YOUR OBJECTIVE: From the records below, print only the part that opens with the line containing "Screen dimensions: 1046x588" and closes with the line containing "Given: Sort the participants list"; omit the pictures.

Records excerpted from a collection
○ ○ ○ ○ ○
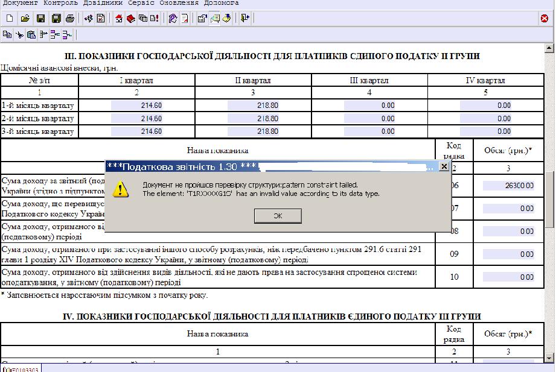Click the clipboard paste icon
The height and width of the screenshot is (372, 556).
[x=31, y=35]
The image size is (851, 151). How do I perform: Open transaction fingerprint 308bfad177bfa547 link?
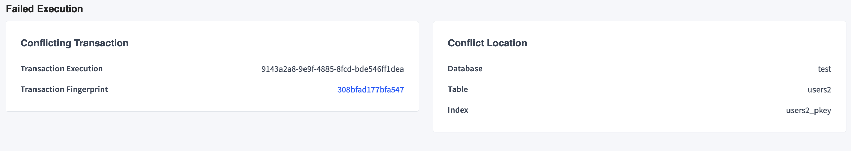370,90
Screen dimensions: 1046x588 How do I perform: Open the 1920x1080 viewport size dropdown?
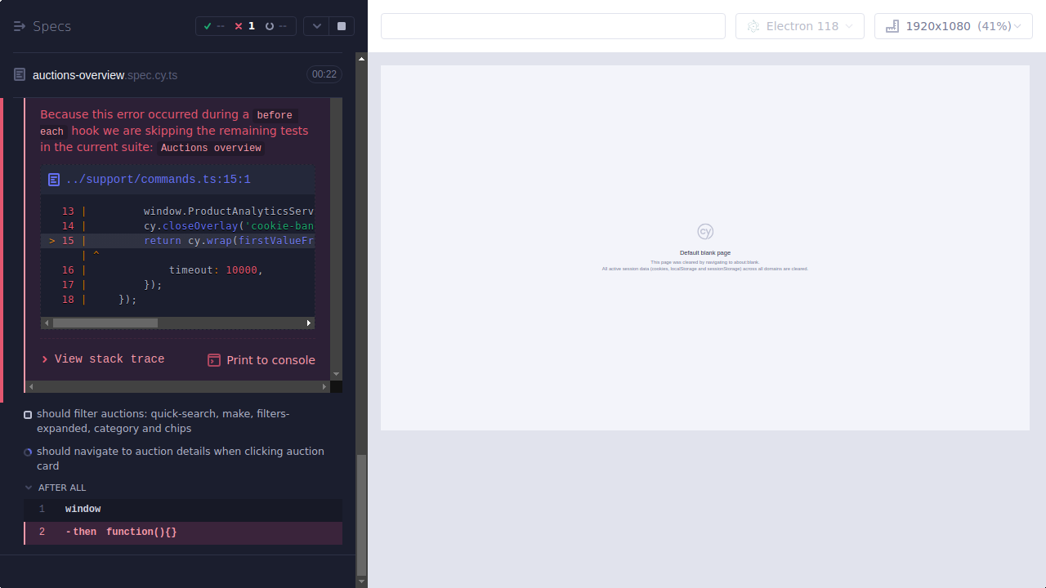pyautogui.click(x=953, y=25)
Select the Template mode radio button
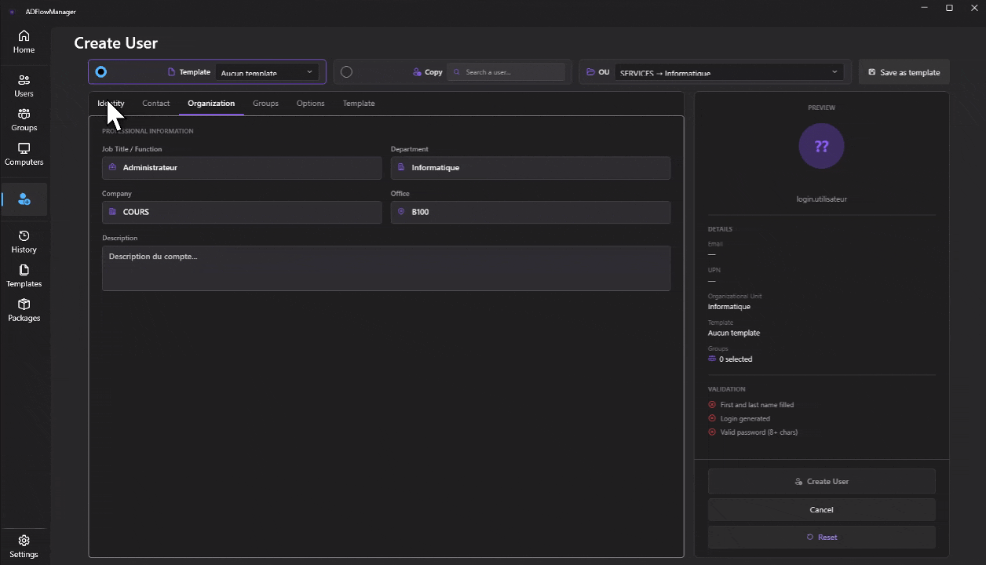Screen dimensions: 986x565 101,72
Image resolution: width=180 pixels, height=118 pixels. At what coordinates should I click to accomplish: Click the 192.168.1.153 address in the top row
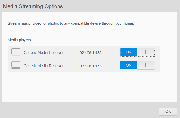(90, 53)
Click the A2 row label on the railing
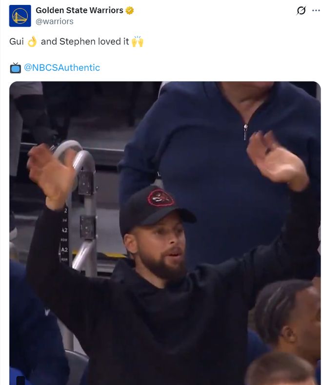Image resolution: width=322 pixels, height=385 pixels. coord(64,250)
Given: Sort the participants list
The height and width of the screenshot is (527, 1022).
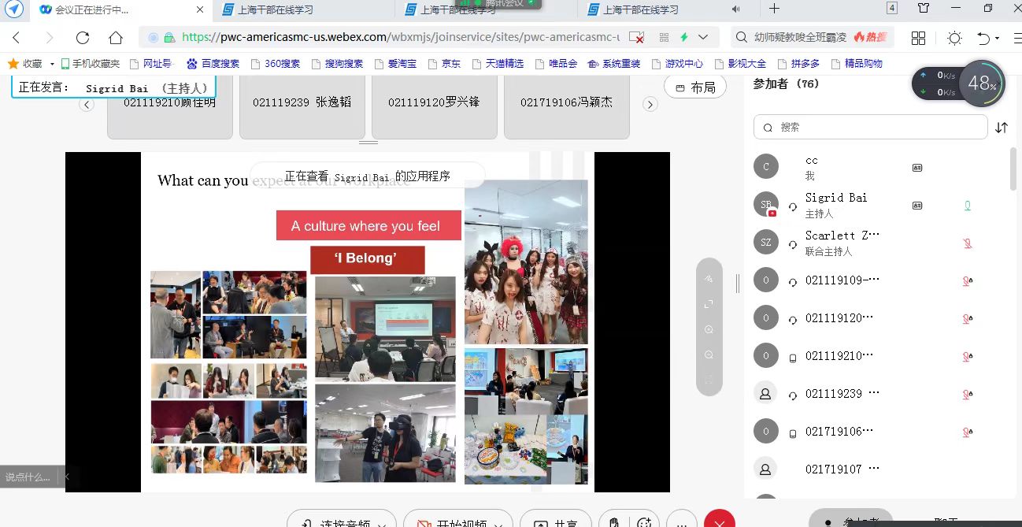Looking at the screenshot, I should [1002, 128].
○ ○ ○ ○ ○
RESULT OF THE EXERCISE:
Screen dimensions: 1046x588 How do I perform: Open the 1920x1080 viewport size dropdown?
pyautogui.click(x=953, y=25)
Select the Template mode radio button
Screen dimensions: 986x565 101,72
Image resolution: width=180 pixels, height=118 pixels. At what coordinates should I click to accomplish: Click the 192.168.1.153 address in the top row
(90, 53)
Click the A2 row label on the railing
Image resolution: width=322 pixels, height=385 pixels. coord(64,250)
Given: Sort the participants list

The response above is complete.